Iñárritu can be a divisive filmmaker. He wears his heart on his sleeve and approaches his themes in an unapologetic manner, and that's where he can allienate some of his viewers. If you had a hard time getting invested in his previous films, then you will most likely struggle with 'The Revenant' because it's Iñárritu turned up to 11. Despite featuring one of Hollywood's most bankable stars and potentially being a big box office draw, Iñárritu does alter his style to accommodate cinema-goers, which is great because it keeps his integrity as an artist in tact, but I could also see leading to some disappointment and backlash from some viewers.
One of my biggest gripes in films is when i feel like themes such as faith and spirituality are disingenuously being inserted into films, and unfortunately I felt this way with this film. Preferably, I would have rather 'The Revenant' keep it a little more simple with it's approach and simply be the tale of a man who will push the limits of his body to gain retribution from those who wronged him, but the film adds a layer of faith and religion that fell flat for me, personally. It's kind of a testament to the filmmaking and craftsmanship that I was so tantalised by, which allowed me to like the film as much as I did, regardless of these issues, which would have been more of a detriment for any less of a film.

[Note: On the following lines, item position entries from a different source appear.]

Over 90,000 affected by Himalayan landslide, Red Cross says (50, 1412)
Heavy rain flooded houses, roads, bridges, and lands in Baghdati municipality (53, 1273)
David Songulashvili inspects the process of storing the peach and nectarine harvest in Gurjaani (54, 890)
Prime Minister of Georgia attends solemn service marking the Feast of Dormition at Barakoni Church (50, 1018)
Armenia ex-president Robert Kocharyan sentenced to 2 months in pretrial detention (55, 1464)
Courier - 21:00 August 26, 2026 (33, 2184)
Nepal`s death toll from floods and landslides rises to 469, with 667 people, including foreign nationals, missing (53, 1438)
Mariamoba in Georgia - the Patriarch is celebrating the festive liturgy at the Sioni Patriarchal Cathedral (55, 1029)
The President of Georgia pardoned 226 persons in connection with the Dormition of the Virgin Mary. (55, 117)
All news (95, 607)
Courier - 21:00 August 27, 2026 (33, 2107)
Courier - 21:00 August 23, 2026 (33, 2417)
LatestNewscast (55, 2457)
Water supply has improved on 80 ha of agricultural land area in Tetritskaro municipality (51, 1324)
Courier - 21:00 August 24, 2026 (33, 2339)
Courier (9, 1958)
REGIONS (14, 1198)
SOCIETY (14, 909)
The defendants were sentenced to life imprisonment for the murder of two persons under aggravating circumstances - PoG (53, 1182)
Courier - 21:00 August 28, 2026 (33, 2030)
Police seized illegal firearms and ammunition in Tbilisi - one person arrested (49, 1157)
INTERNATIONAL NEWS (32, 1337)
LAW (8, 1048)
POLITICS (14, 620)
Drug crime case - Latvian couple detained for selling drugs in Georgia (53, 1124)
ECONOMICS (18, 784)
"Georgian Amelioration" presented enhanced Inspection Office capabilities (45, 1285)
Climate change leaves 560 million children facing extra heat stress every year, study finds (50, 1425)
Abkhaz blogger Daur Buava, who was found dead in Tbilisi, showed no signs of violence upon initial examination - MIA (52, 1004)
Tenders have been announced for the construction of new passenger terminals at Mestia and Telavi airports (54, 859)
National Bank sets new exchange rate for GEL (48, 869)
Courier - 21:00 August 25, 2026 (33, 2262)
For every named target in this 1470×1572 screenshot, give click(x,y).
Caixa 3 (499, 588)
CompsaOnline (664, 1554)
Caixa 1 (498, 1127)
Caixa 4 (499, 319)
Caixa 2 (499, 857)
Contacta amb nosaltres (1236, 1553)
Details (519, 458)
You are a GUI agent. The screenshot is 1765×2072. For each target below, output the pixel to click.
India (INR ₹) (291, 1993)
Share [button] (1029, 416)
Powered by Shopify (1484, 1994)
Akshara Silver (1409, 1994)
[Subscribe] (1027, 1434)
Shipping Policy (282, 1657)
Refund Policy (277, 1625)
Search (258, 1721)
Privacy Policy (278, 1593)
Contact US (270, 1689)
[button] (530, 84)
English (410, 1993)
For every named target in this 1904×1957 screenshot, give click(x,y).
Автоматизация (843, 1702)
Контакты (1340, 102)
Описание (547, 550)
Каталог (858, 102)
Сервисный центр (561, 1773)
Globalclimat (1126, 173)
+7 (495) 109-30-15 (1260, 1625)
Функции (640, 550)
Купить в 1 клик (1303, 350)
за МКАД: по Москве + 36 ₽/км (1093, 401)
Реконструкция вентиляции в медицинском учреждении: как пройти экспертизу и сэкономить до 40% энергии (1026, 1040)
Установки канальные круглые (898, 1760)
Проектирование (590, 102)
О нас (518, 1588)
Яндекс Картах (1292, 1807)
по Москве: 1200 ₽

In his Golden Globes acceptance speech last year, Michael Keaton said to Alejandro González Iñárritu that "there's not an actor in this room that won't show up for your next gig" and that may be so as his next project attracted the talents of Leonardo DiCaprio. Leo is one of the finest actors of his generation, turning in performance after performance of powerhouse and versatile showings that have seen him become one of cinemas most reliable talents. With 'The Revenant', DiCaprio gives a performance unlike any that he has given before, it's raw, animalistic, gutsy, brave, tenacious and courageous, full of desperation, vitriol, heart and aggression, that will most likely see him win first Academy Award and put that woefully unfunny and redundant meme to bed for good.
Equally as impressive as DiCaprio is Tom Hardy. It's always wonderful to me when an actor I genuinely like plays a character that I detest, their likability usually shines through and you don't hate the character as much as you should because of your sentiments toward the actor playing it, that's not the case with Hardy in this film, I hated this character and I love Hardy for making me do so. Hardy continues his rise as one of the most prominent and rising stars today with another compelling showing. That man is completely unhinged and I mean that in the best way.
'The Revenant' is a triumphant experience of unadulterated cinema. It's a bloody and raw piece of work that is expertly shot, finely crafted and excellently performed.